§ **HOW TO COMPLETE THIS TASK**: Here, set down only the lines between the line that contains "Task: Disable the Static Blocks checkbox" and the final line of the material, both included, exactly as written. Skip the pictures.

§ **TASK INPUT**:
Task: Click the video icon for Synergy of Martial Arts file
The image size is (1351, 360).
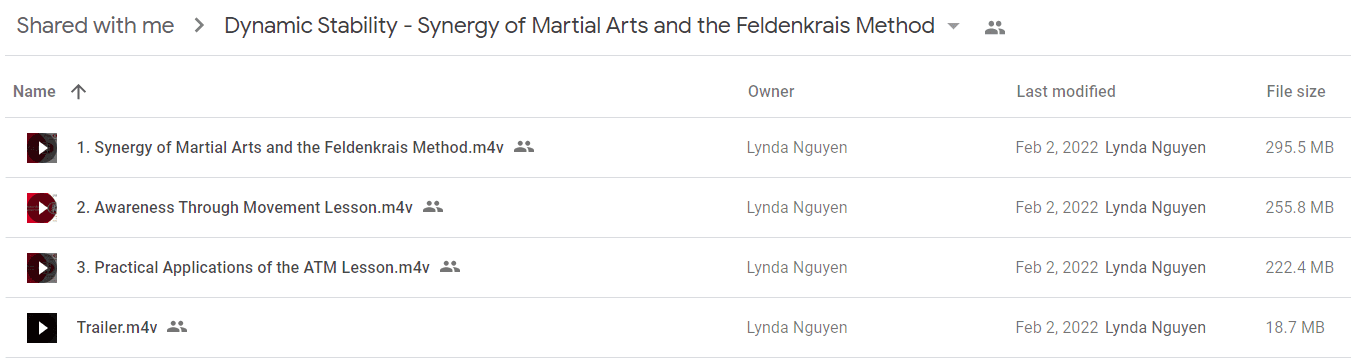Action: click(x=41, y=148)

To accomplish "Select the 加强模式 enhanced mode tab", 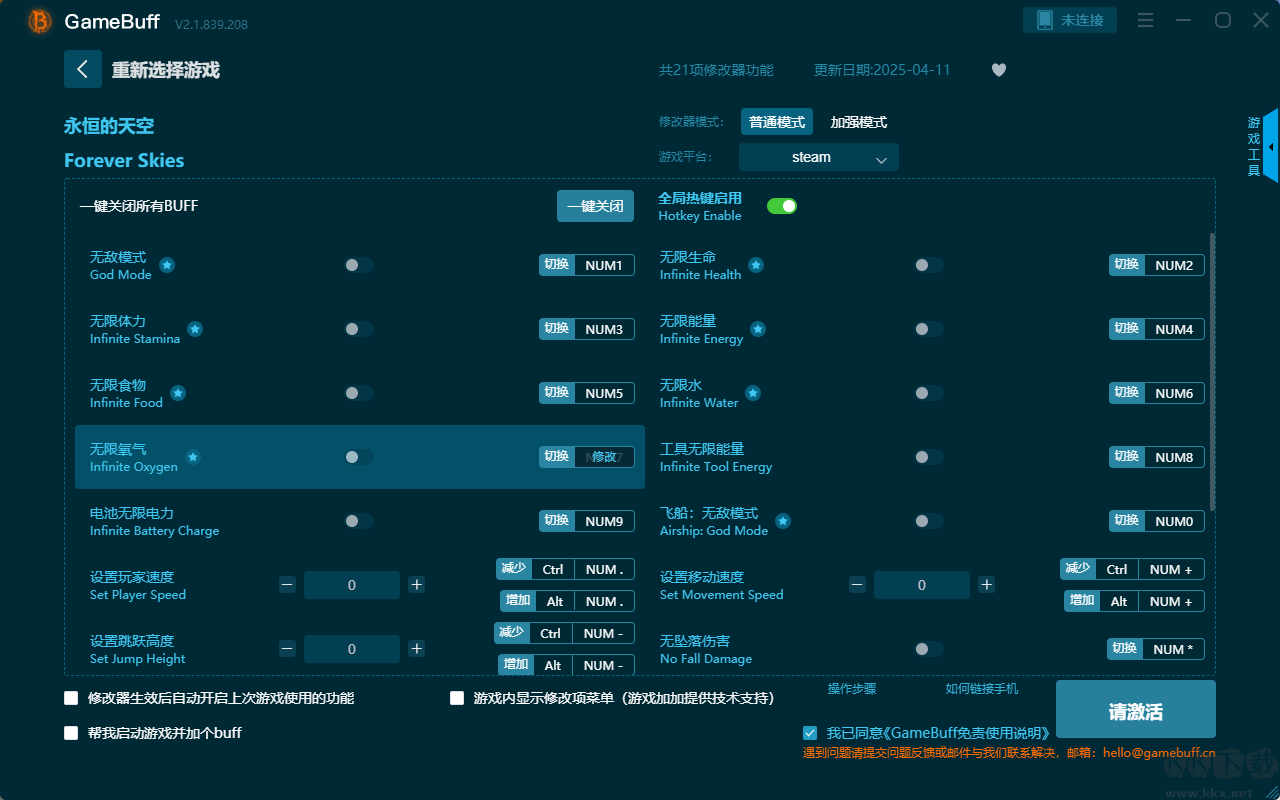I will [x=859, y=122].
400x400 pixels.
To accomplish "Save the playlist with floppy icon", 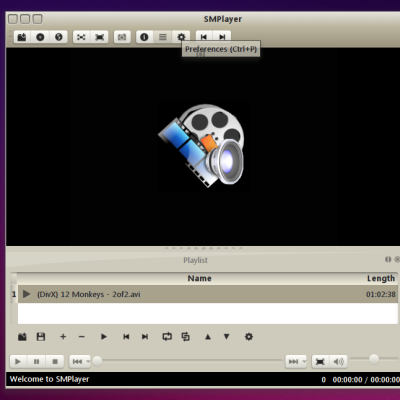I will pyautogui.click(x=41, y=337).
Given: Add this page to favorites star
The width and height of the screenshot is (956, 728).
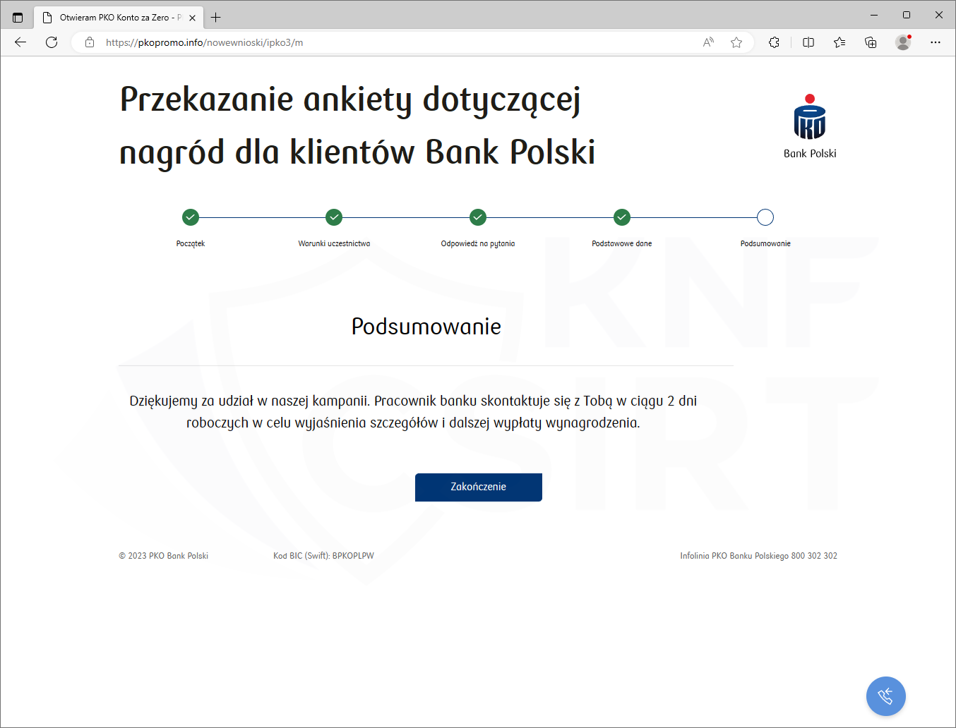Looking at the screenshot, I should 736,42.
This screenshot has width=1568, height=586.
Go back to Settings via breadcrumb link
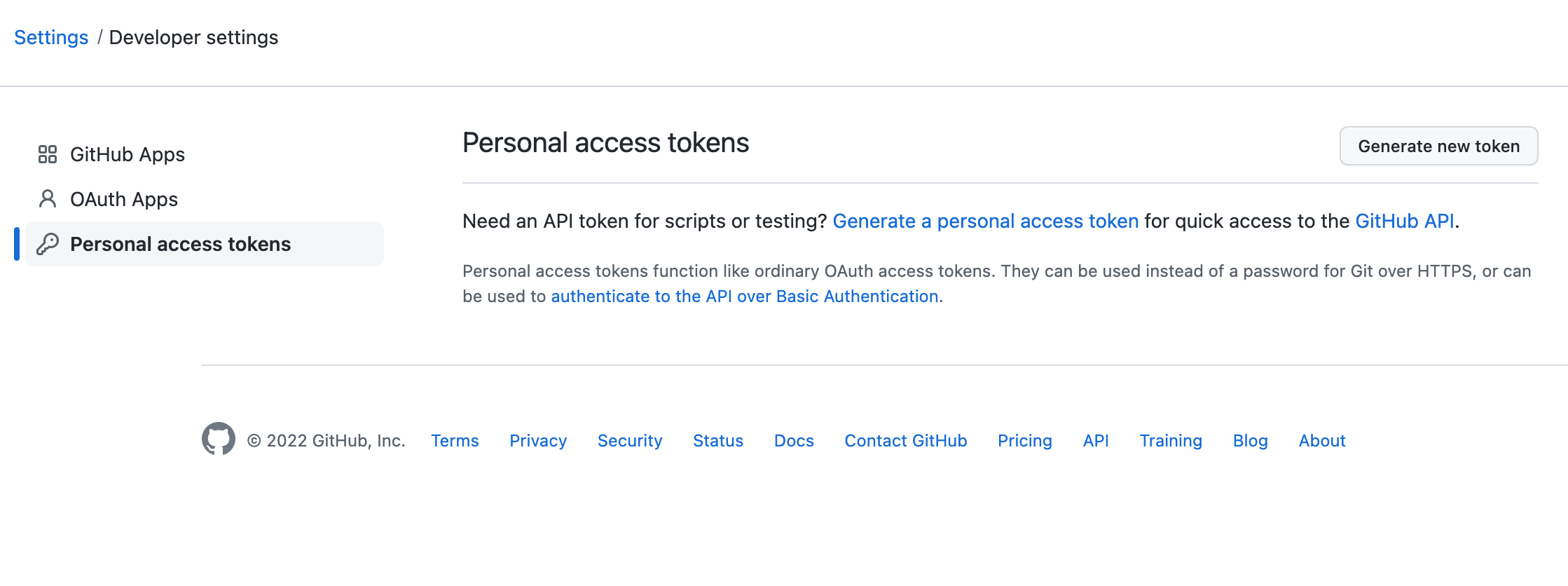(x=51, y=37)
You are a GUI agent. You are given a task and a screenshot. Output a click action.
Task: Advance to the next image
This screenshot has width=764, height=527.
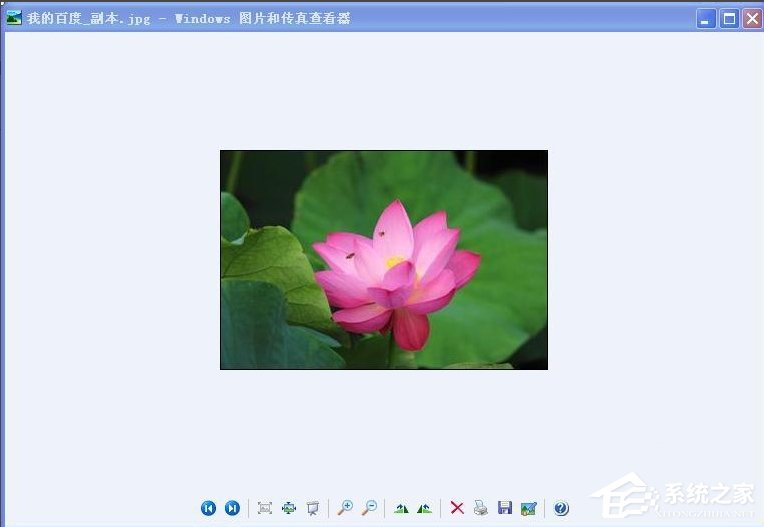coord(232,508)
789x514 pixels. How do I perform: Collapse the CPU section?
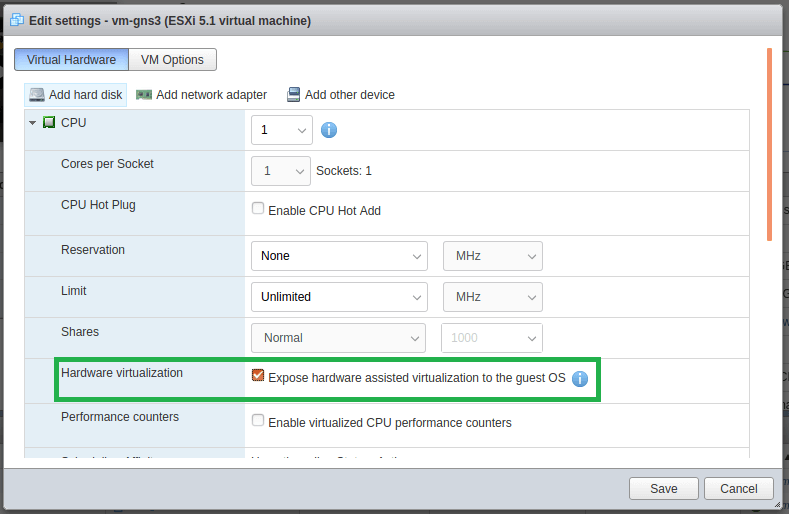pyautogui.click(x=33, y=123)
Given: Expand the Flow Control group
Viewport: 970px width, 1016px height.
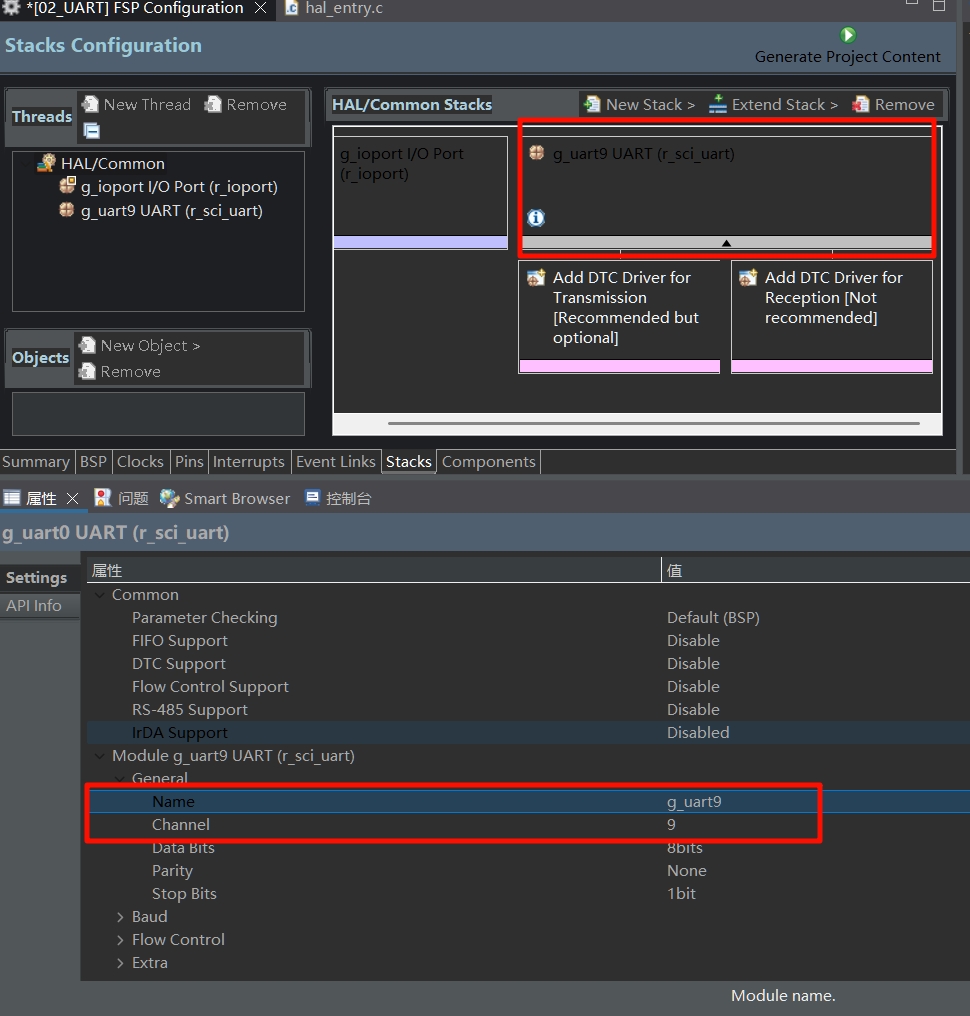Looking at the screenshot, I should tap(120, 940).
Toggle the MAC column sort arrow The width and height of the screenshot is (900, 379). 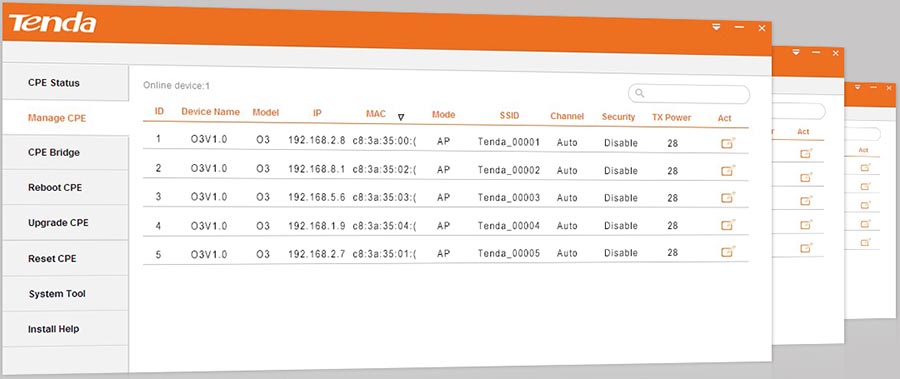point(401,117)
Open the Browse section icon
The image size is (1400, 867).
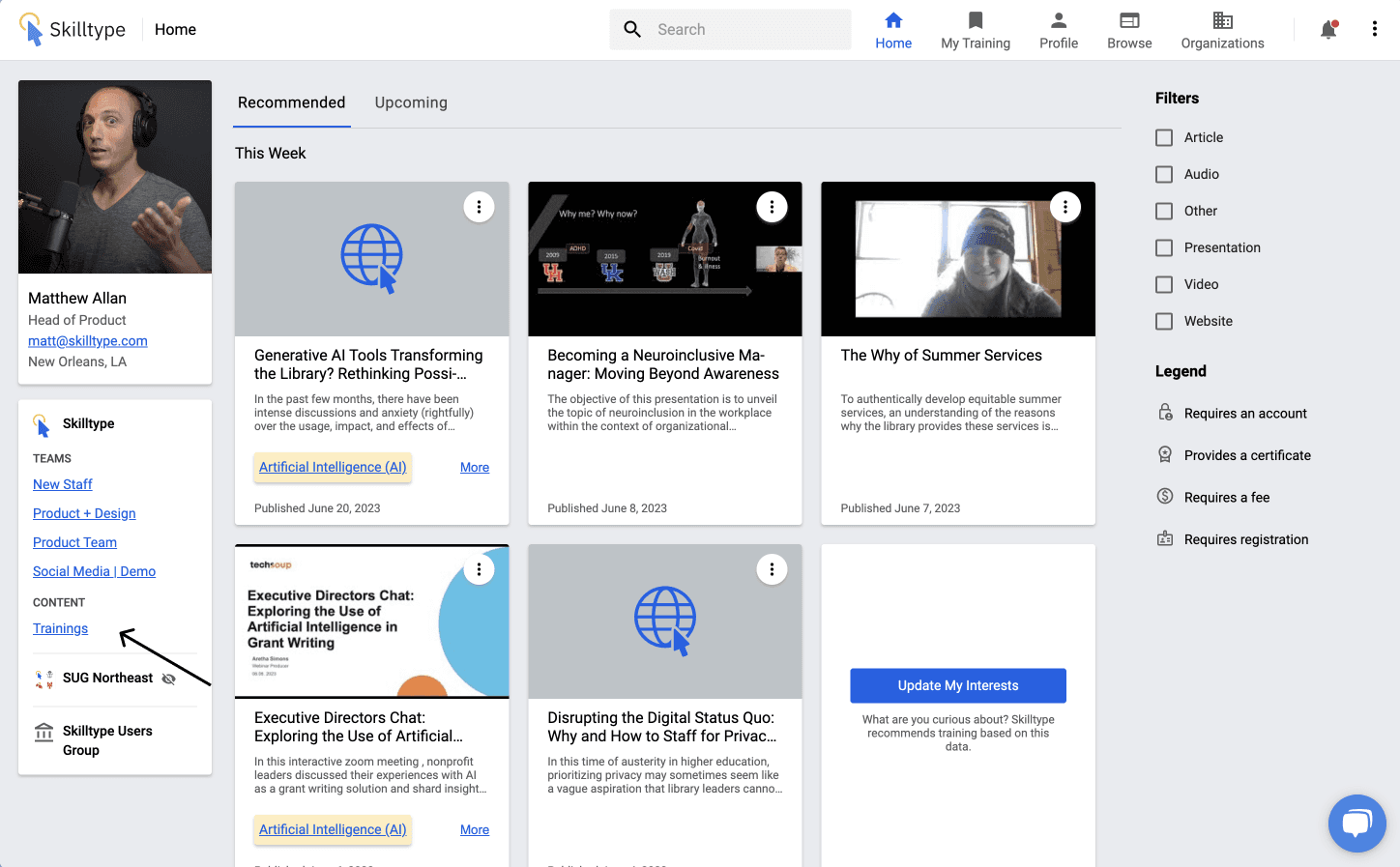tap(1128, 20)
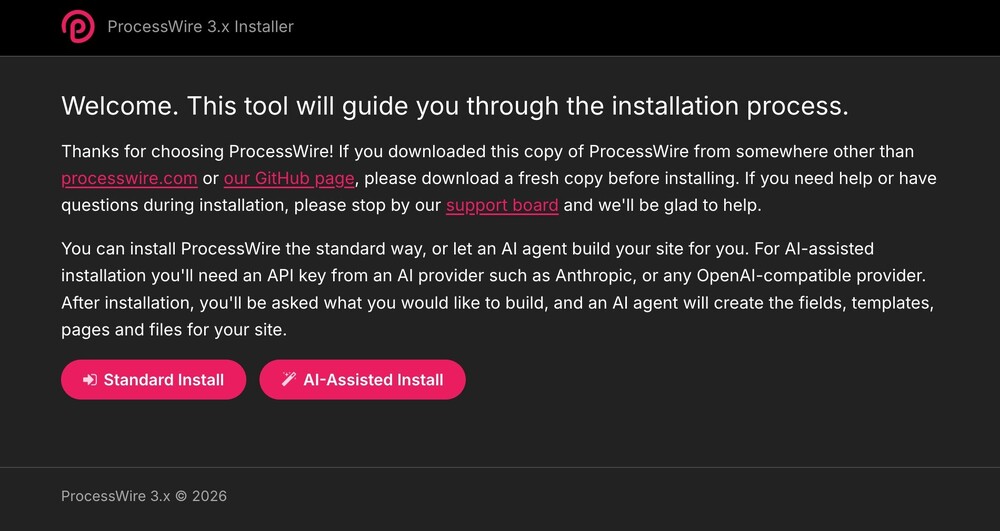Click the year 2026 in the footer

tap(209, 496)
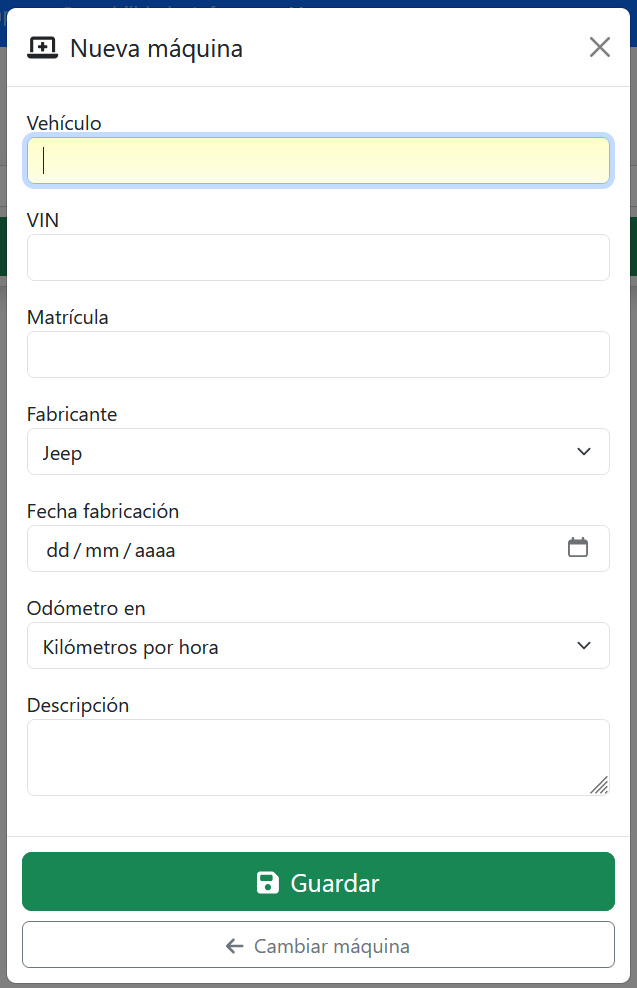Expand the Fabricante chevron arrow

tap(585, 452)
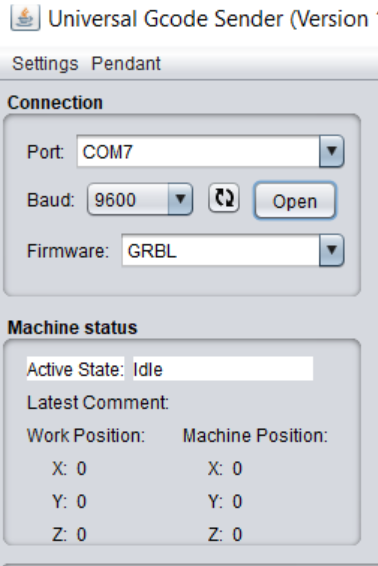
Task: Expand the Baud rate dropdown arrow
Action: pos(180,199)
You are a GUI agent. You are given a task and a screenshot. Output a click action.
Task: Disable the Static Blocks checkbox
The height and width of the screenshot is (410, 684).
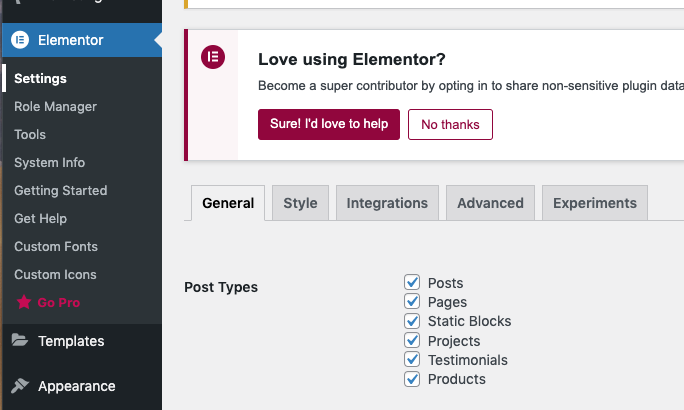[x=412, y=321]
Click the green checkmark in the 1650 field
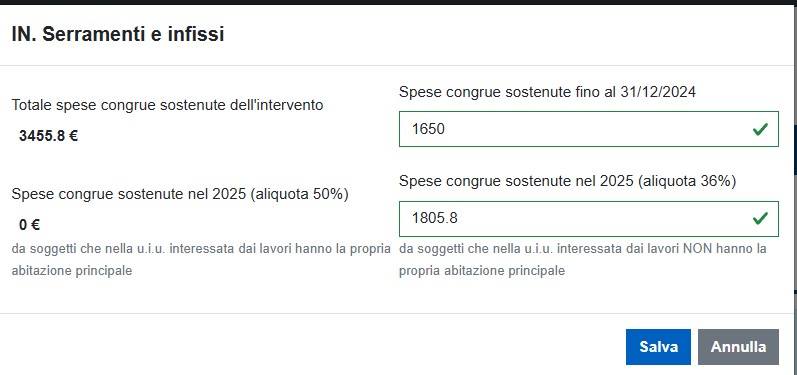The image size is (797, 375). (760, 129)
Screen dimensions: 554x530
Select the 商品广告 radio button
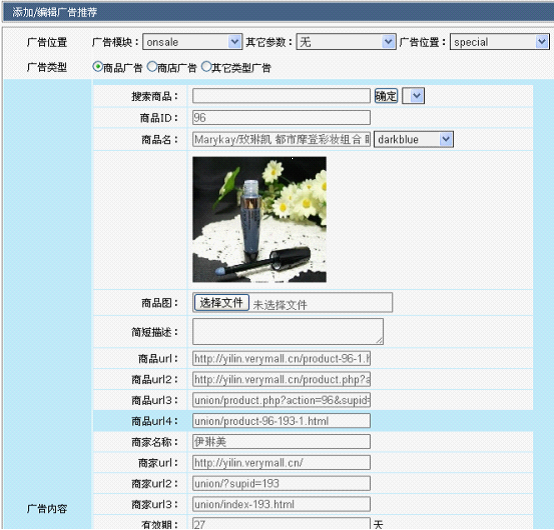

§ **SOLVED EXERCISE**:
Task: Disable the Static Blocks checkbox
The height and width of the screenshot is (410, 684).
[x=412, y=321]
Click the green checkmark in the 1650 field
The image size is (797, 375). (760, 129)
Screen dimensions: 554x530
Select the 商品广告 radio button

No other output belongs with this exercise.